Clearly, one advantage of not programming the identification routine is that it can continue to adjust the weights of the connections between the nodes. However, in the example of dogs and cats, there is no reason to do this because dogs and cats are not changing. Neural networks can be adaptive to new conditions.

This advantage is explained in the following example.

Once the model was trained, the researchers tested it on the Broad Institute’s Drug Repurposing Hub, a library of about 6,000 compounds. The model picked out one molecule that was predicted to have strong antibacterial activity and had a chemical structure different from any existing antibiotics. Using a different machine-learning model, the researchers also showed that this molecule would likely have low toxicity to human cells.

In this case, the researchers designed their model to look for chemical features that make molecules effective at killing E. coli. To do so, they trained the model on about 2,500 molecules, including about 1,700 FDA-approved drugs and a set of 800 natural products with diverse structures and a wide range of bioactivities.

“We’re facing a growing crisis around antibiotic resistance, and this situation is being generated by both an increasing number of pathogens becoming resistant to existing antibiotics, and an anemic pipeline in the biotech and pharmaceutical industries for new antibiotics,” Collins says. – MIT Technology Review

A second advantage is that the neural network can obtain insights that the designers do not know beforehand. However, if this is not what is being done, and the insights are known beforehand, it isn’t easy to see how neural networks are the best path to develop a solution. Secondly, the neural network weights never tell the designer “why” a relationship was found — it can’t. It can only find a relationship. And it also cannot tell spurious relationships from real relationships.

To see the full screen, select the lower right-hand corner and expand. Trust us, expanding makes the experience a whole lot more fun


Neural networks/deep learning are being heavily invested in and more widely used every year.

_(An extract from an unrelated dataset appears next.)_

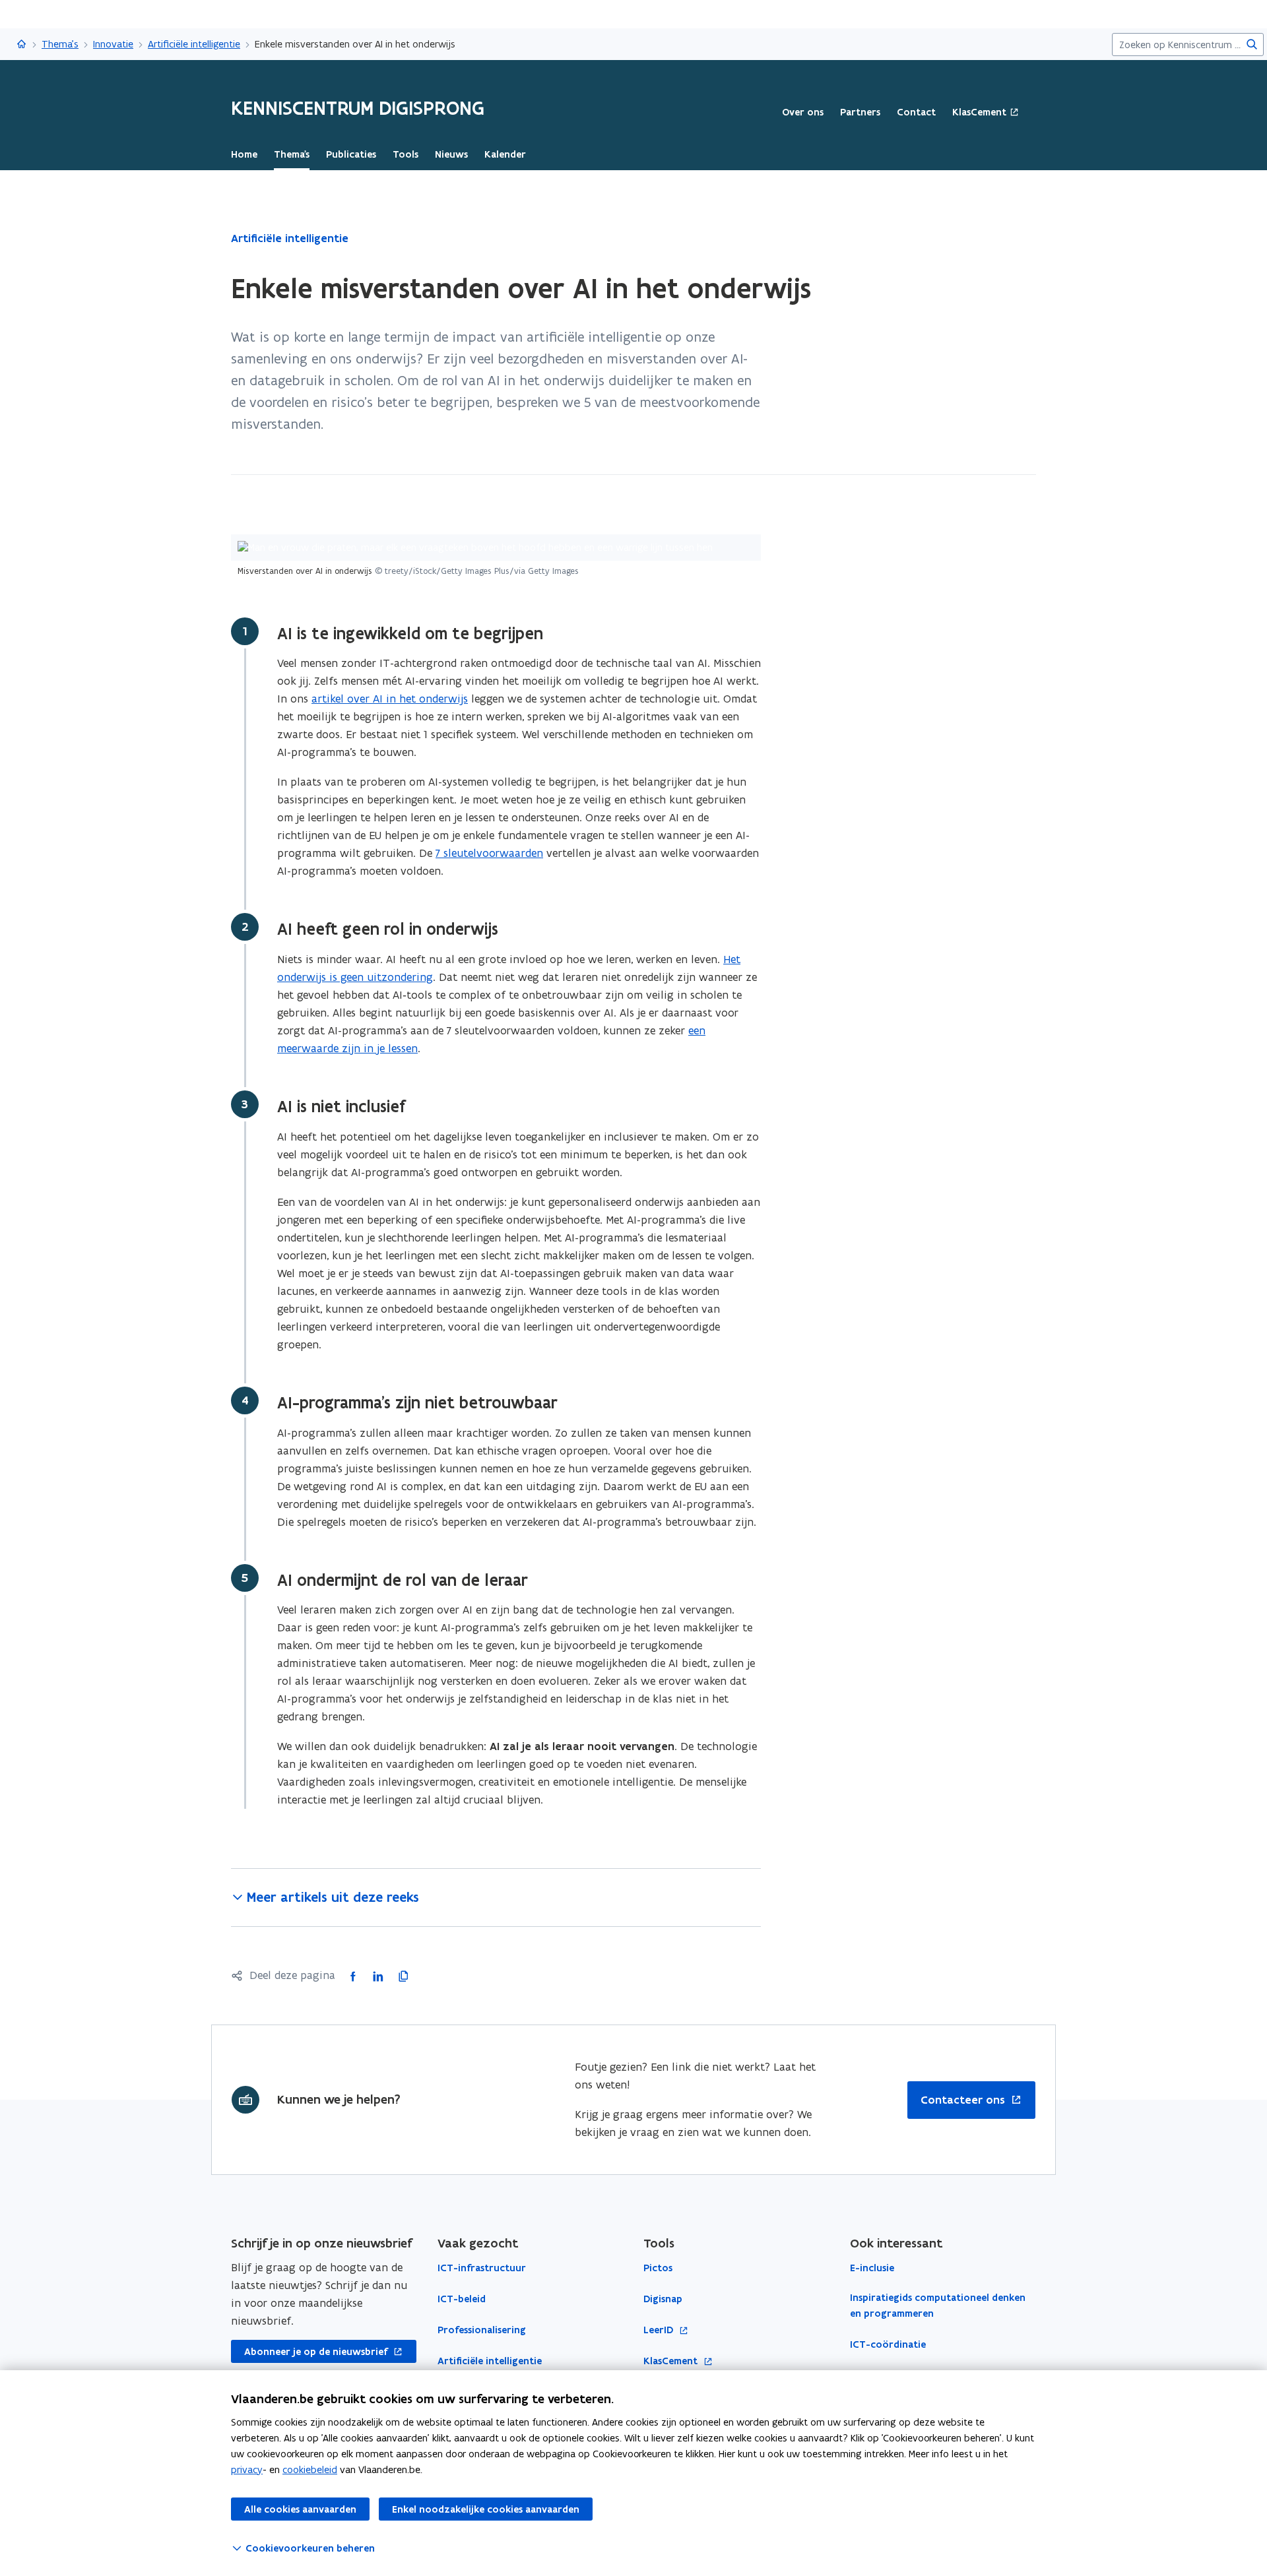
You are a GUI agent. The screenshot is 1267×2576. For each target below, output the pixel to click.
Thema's (60, 44)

This article raises the question of whether they are being overused when the parameters are already known — and all that the training data sets do is bring the neural network up to what we already know. And further, we question whether it makes more sense to program rules into the software to accomplish the same task rather than use neural networks. Yet, if you want to raise money or otherwise secure funding for a project, you can get support far more easily if you say you will train a neural network to accomplish a task, versus if you state that you will program software to accomplish the same task. This places the method used on a higher plane than the objective when evaluating funding. That inherently does not make any sense.